Of course, the new social network would have other functions too, including the ability to promote meetups, campaign days, and so on. However, it must be noted that the author is of the view that any new facility would be moderated and discourteous behaviour would be dealt with.
It should be noted that policy formation and the drawing up of policy motions is a bi-directional process between the local parties and their Policy Officer on the one hand, and the NCC Policy Director on the other. For the Libertarian Party to have any credibility, it must ensure that its policies are consistent across the board. It is the role of the NCC Policy Director to make sure this is the case.
Public perception online, in print & in person
Hopefully, readers see that these proposals are about creating a party that is professional and fit-for-purpose. Another element of the reform is to deal with how the public – the casual observer – perceives the Libertarian Party, its members, activists and supporters.
One of the stumbling blocks that libertarians have is the allegation that we operate on the lunatic fringe. We are not taken seriously despite the fact that our principles are very serious indeed. To undermine this allegation, the Libertarian Party and its activists need to present themselves in a more professional manner.
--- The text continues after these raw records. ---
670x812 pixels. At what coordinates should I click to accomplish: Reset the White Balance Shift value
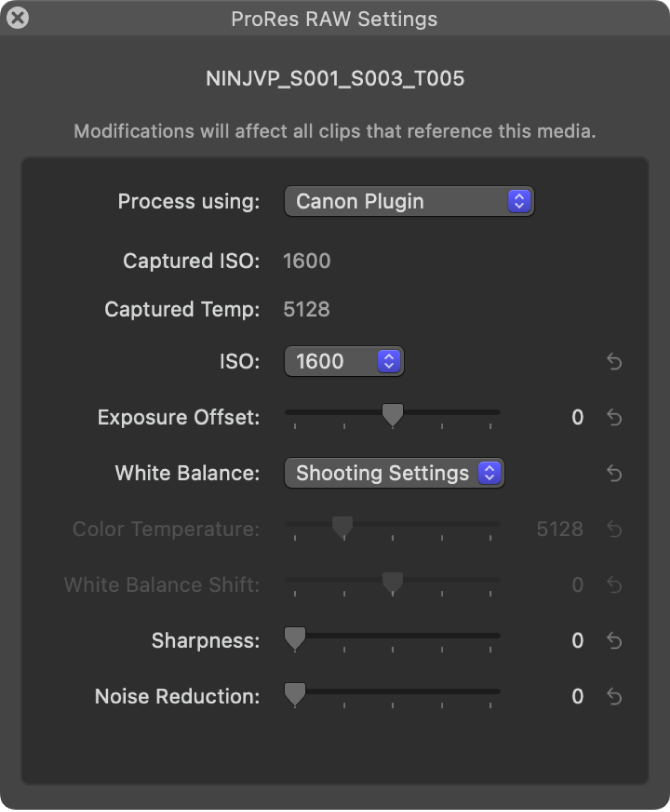[615, 586]
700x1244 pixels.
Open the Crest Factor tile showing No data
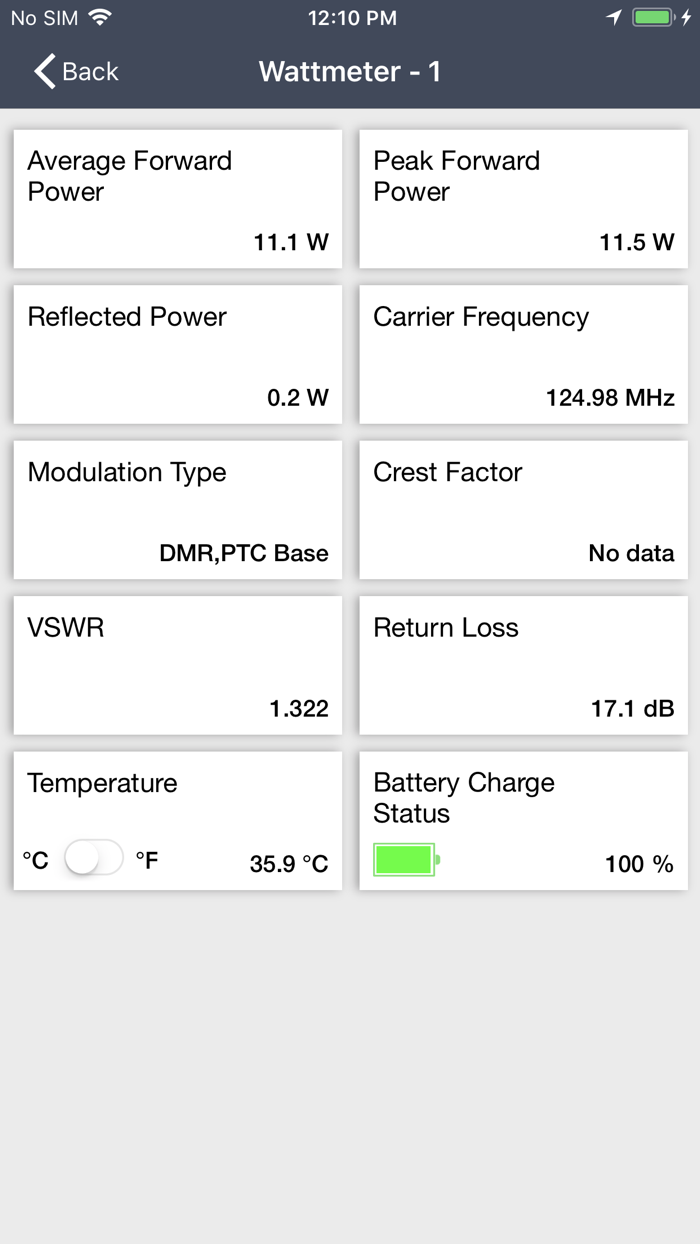(522, 509)
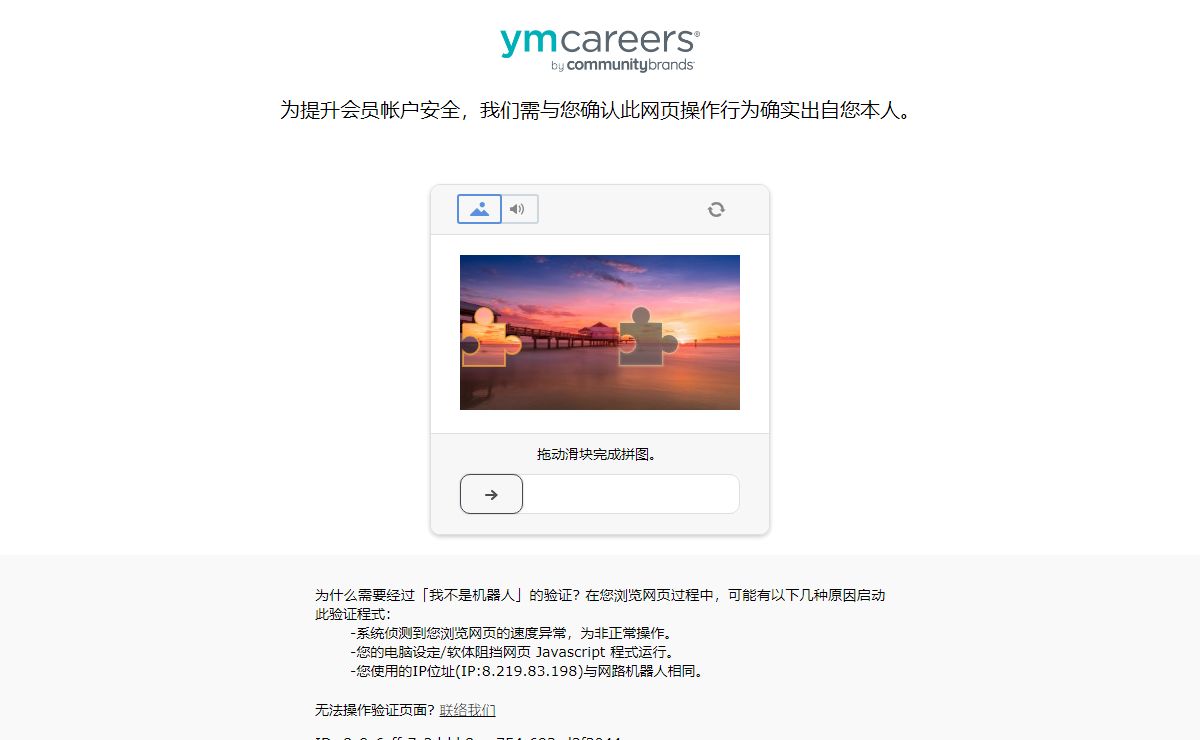Click the highlighted puzzle piece on left
This screenshot has width=1200, height=740.
[x=489, y=337]
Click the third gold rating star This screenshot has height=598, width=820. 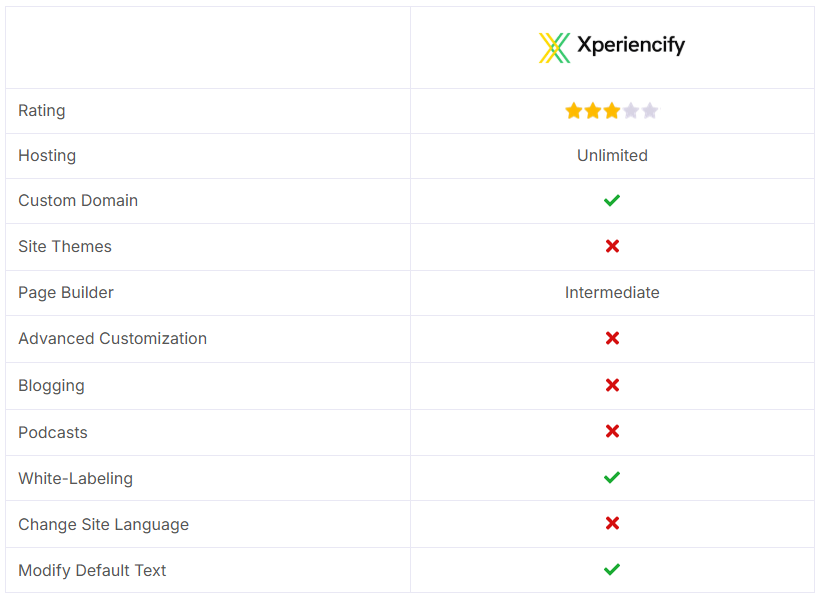(x=611, y=111)
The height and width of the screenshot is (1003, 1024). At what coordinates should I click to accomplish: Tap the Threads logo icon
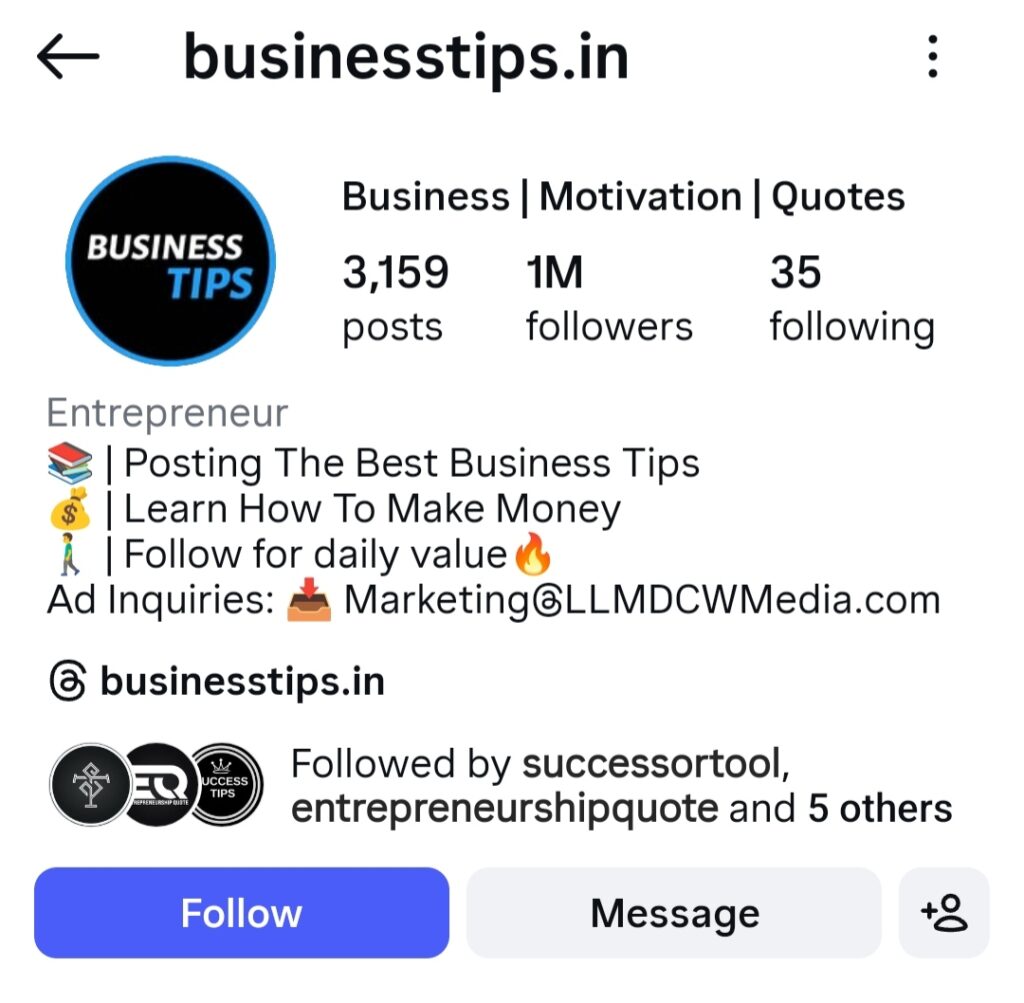(x=68, y=682)
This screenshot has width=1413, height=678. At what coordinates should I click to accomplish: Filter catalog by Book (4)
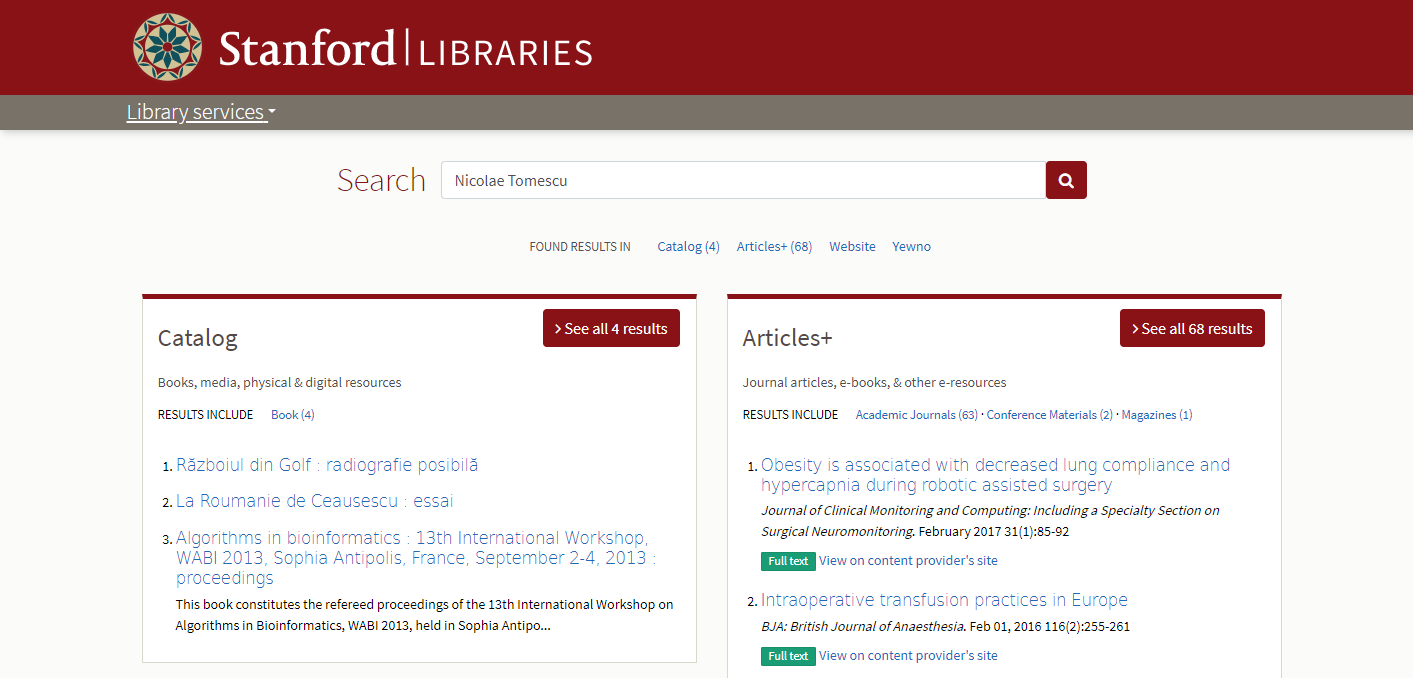tap(292, 414)
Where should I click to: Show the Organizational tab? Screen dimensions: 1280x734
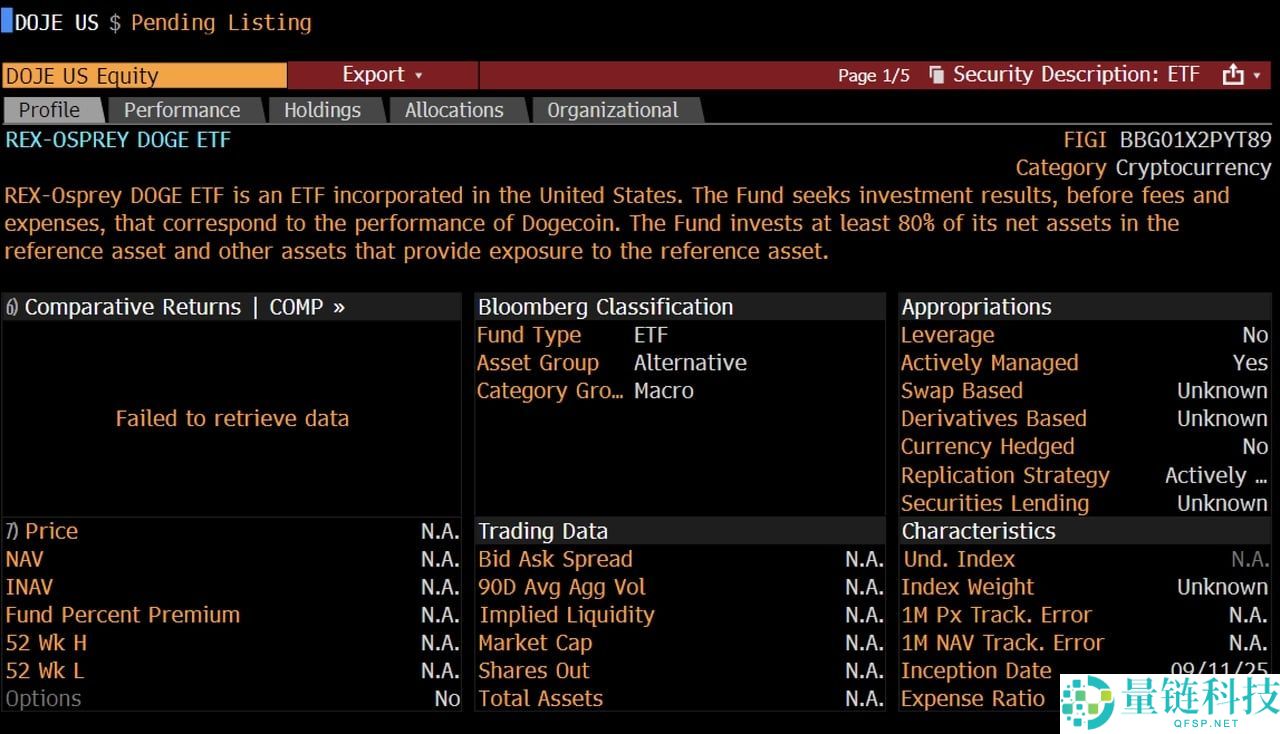(612, 110)
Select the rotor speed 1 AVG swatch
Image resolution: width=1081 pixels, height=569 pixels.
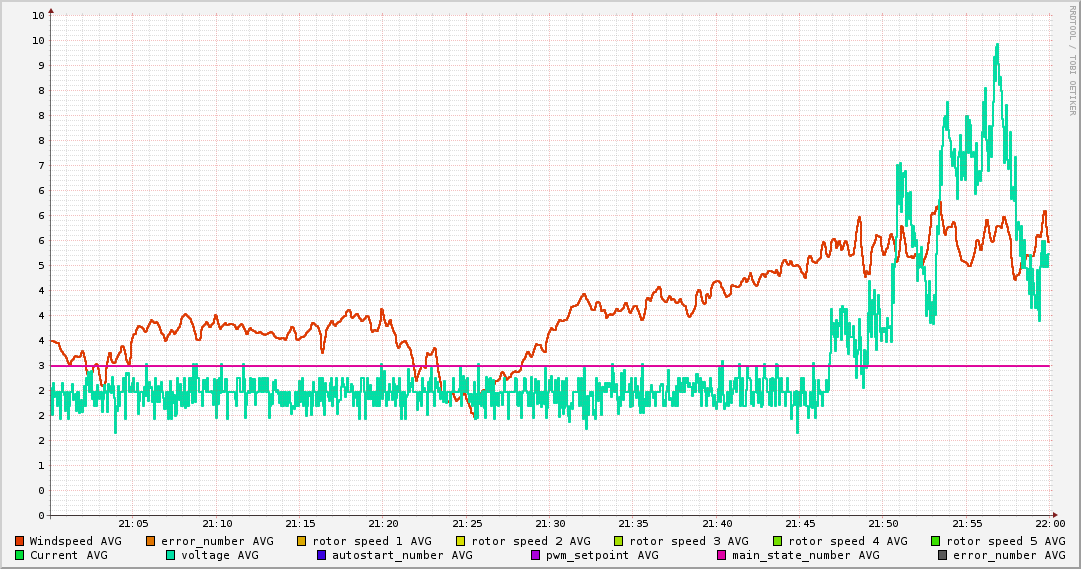pyautogui.click(x=302, y=541)
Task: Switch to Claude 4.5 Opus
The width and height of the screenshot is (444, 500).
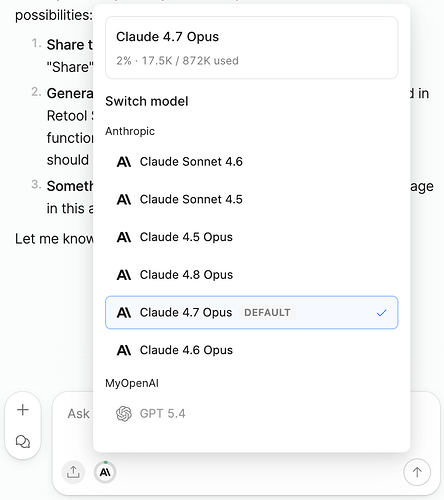Action: point(251,237)
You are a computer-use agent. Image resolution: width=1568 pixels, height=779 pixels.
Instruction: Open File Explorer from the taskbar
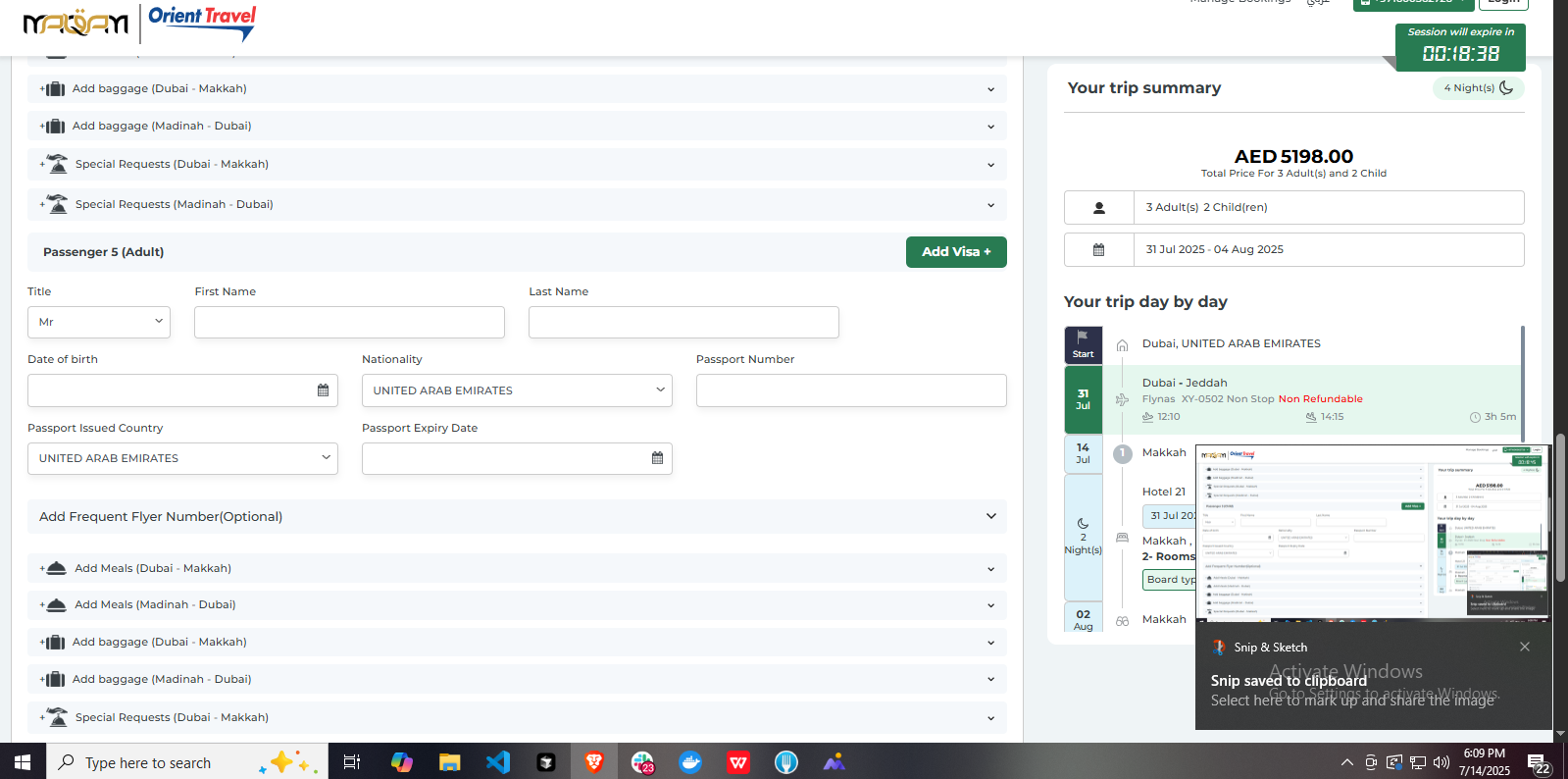pyautogui.click(x=450, y=762)
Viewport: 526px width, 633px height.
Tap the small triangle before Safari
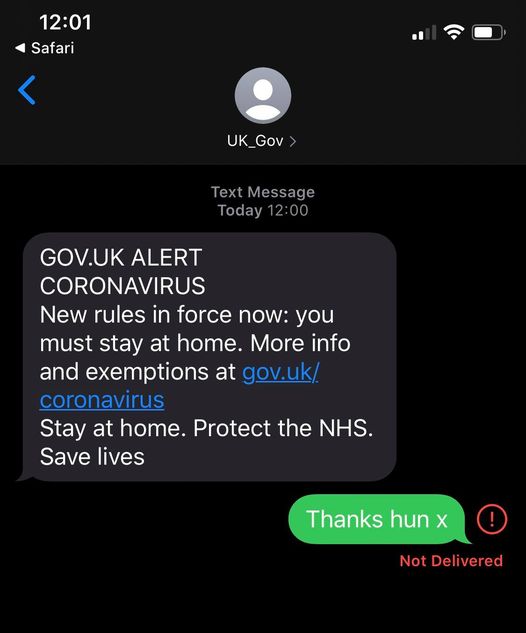[20, 48]
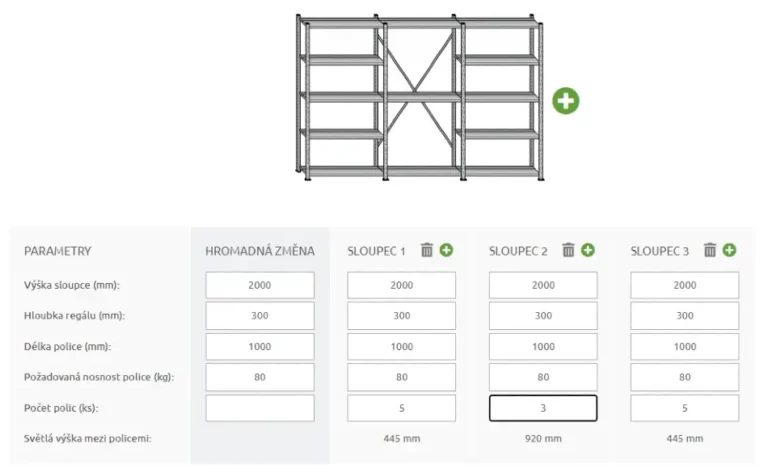Delete Sloupec 3 with trash icon
768x469 pixels.
click(710, 250)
Though there have been some positive developments to the party’s online presence – the redesign of the website, the introduction of a Twitter feed, and the Facebook account – these three elements aren’t linked up to each other in the way they could be. This needs to be remedied.
In addition to this, the author acknowledges the hard-work put into the recent relaunch of the party’s website, but he is of the view that it is in need of a significant overhaul in terms of design and content-management. The design should take into account best practices as illustrated by other parties’ websites and as are highlighted by studies of political websites. Content-management must be strengthened.
The latter is the biggest concern of the author. It is not acceptable for a serious political party wishing to promote itself in a positive light to potential voters, members and supporters to allow comments of the nature that have been seen recently on lpuk.org. Purely from a marketing standpoint, the allegations, counter-allegations, and general negativity posted on the Libertarian Party domain, is nothing short of a disaster. It has served merely to reinforce the lunatic fringe assumption, and the belief that libertarians cannot work together.
The author therefore proposes that a new website – www.libertarianparty.org.uk – is created taking into account best practice in terms of both content-management and design, and that comments are not permitted. As stated above, it is the wish of the author to create a new social network that is open to full members and associate members, and this is where debate and discussion can take place.
Furthermore, it should be noted there are many other blogs and forums available online where members and non-members alike can go to make their comments public. As far as the author is concerned, the party’s website is a tool to promote the party, not the thoughts of individual commentators.
The party’s reputation is not only affected by its online presence. Any printed material that goes out in the name of the Libertarian Party must be of a good standard and must promote the party and its policies in a positive light. To that end, the author reiterates the need for activist training in literature production, and the need to standardise the desktop publishing software that activists use.
Activists themselves have a huge responsibility in ensuring the party is promoted well. Remember, the party is a member-driven organisation and members and activists have the power to enthuse potential voters, activists and supporters. It is the view of the author that activists be given the support and training they need to become confident in engaging with the public on their doorsteps. Only by doing active, public campaigning will activists develop the skills they need to be an effective campaigner, recruit new members and supporters, and possibly win council seats. Indeed, those Libertarian Party candidates who have already been involved in pavement politics have found it to be an invaluable experience.